Stored records:

· · · · · · ·

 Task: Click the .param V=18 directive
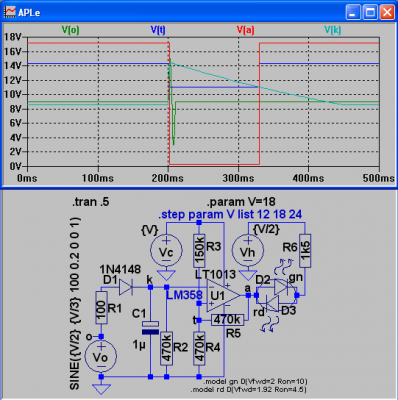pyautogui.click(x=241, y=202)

· · · · · · ·

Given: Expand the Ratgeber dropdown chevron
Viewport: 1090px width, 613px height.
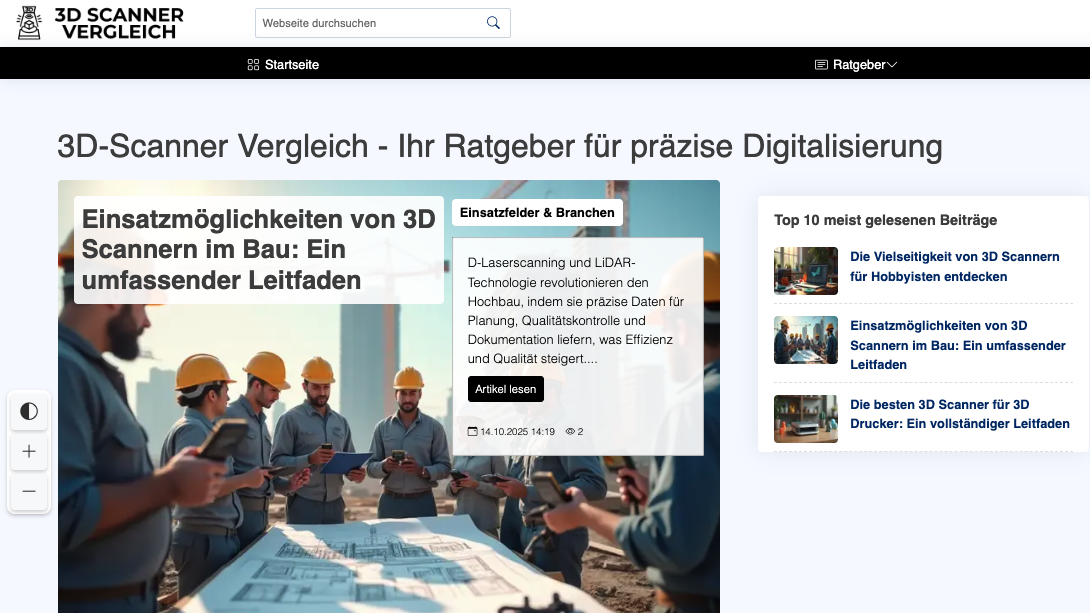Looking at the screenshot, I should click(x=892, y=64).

· · · · · · ·

Direction: Could you rewrite the lines from the line with "Given: Expand the Ratgeber dropdown chevron" to the line with "Looking at the" as a two-column CSV headed instruction and response? Give each entry one row, with its text under instruction and its answer under response, put each field in quotes, replace line breaks with spaces, and leave out the pictures.

Exercise answer:
instruction,response
"Given: Expand the Ratgeber dropdown chevron Viewport: 1090px width, 613px height.","Looking at the screenshot, I should click(x=892, y=64)."